Task description
In the text on the robot's design below, copy word for word the stretch from "Figure 1 and" through "the next section.".

Text shown
**********
Section 6 includes a detailed description of the major software components, with
algorithms and illustrations.
We used a Personal Computer with the following configuration for test runs as well as
the actual performance runs:
Processor : Intel® Pentium 4 (x86 architecture) – 2.4 GHz
RAM : 512MB DDR
Graphics Card : NVIDIA® GeForce2 MX
Operating System : Microsoft® Windows XP – Service Pack 2
We begin our detailed system description with the robot hardware components in the
following section.
4. Robot Hardware
4.1 Chassis and Drive

Nick’s chassis has been built using Masonite board. It is a widely available material that
can be easily cut into any shape we want. At the same time, it is strong enough to be
suitable for use in building a robot body. The main advantage is that no special
fabrication machinery is required for working with Masonite boards.
Brushed DC motors have been used for locomotion. Two motors with gearboxes have
been extracted from toy cars for this purpose. Each motor drives one wheel on either side
of Nick, and steering is accomplished using Differential Drive. A single ball-castor has
been fixed near the rear end to act as a third wheel.
Figure 1 and Figure 2 show Nick’s chassis made using Masonite board; along with
motors, gearboxes and wheels.
Figure 1: Top view of chassis
Figure 2: Perspective view of chassis

4.2 Wireless Signal Reception Circuit
Nick is controlled using commands sent by a computer to a microcontroller circuit that
generates corresponding signals for the drive motors, and transmits them as radio
frequency (RF) bursts. These bursts are received by the Wireless Signal Reception
Circuit (WSRC) onboard Nick. The WSRC is the receiving end of a simple RF-controlled
toy car system, adapted to our needs.
Figure 3 shows Nick’s chassis with the WSRC installed and connected to the motors. A
metal structure can be seen in front of Nick, which is the Ball-Grabbing Mechanism
described in the next section.
Figure 3: Chassis with WSRC and Ball-Grabbing Mechanism
4.3 Ball Grabbing Mechanism

The Pixel event at IIT Bombay required us to build a robot that could grab balls and put
them into holes. We designed a mechanical Ball-Grabbing Mechanism for this purpose.
Bicycle spokes were used to create an octagonal frame (as seen in Figure 3), from which
we hung metal-wire loops that can swing freely – but in only one direction (inwards).
**********
Stored data
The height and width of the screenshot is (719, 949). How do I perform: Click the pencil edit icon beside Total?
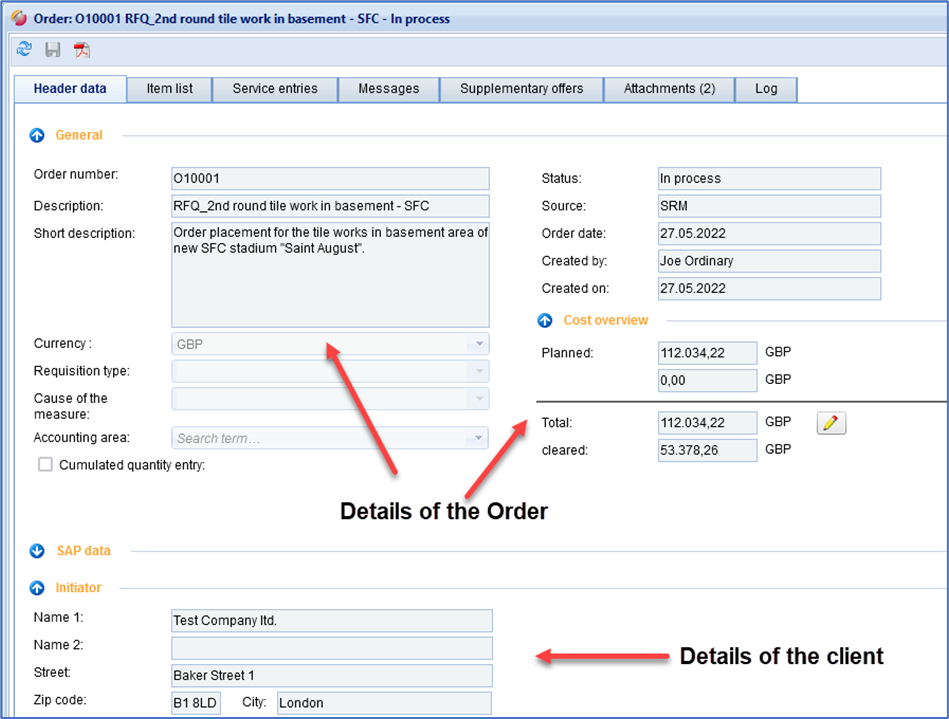(x=831, y=423)
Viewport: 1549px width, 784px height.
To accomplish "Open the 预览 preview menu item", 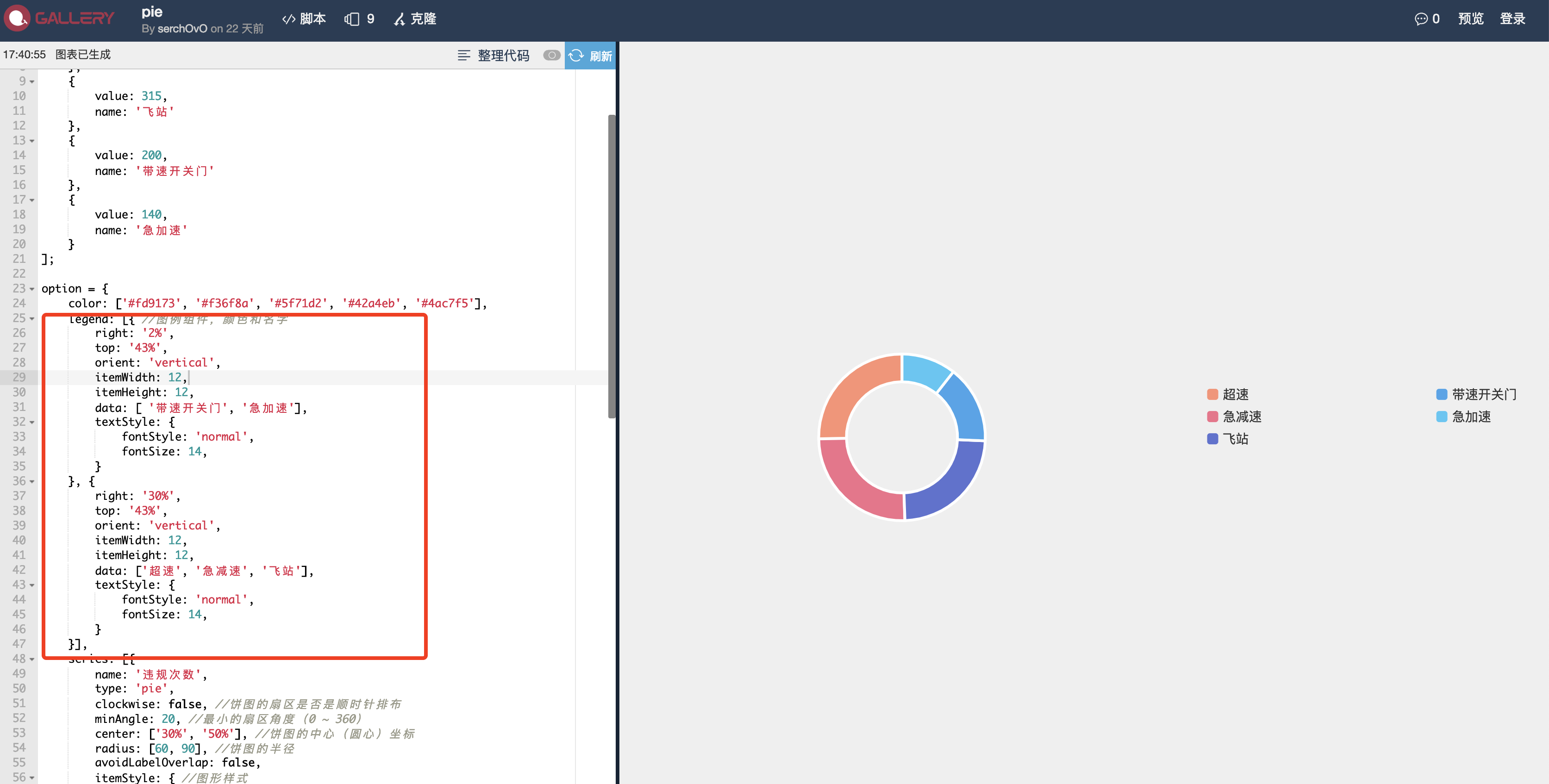I will click(1470, 19).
**********
Solution
Figure 1 and Figure 2 show Nick’s chassis made using Masonite board; along with
motors, gearboxes and wheels.
Figure 1: Top view of chassis
Figure 2: Perspective view of chassis

4.2 Wireless Signal Reception Circuit
Nick is controlled using commands sent by a computer to a microcontroller circuit that
generates corresponding signals for the drive motors, and transmits them as radio
frequency (RF) bursts. These bursts are received by the Wireless Signal Reception
Circuit (WSRC) onboard Nick. The WSRC is the receiving end of a simple RF-controlled
toy car system, adapted to our needs.
Figure 3 shows Nick’s chassis with the WSRC installed and connected to the motors. A
metal structure can be seen in front of Nick, which is the Ball-Grabbing Mechanism
described in the next section.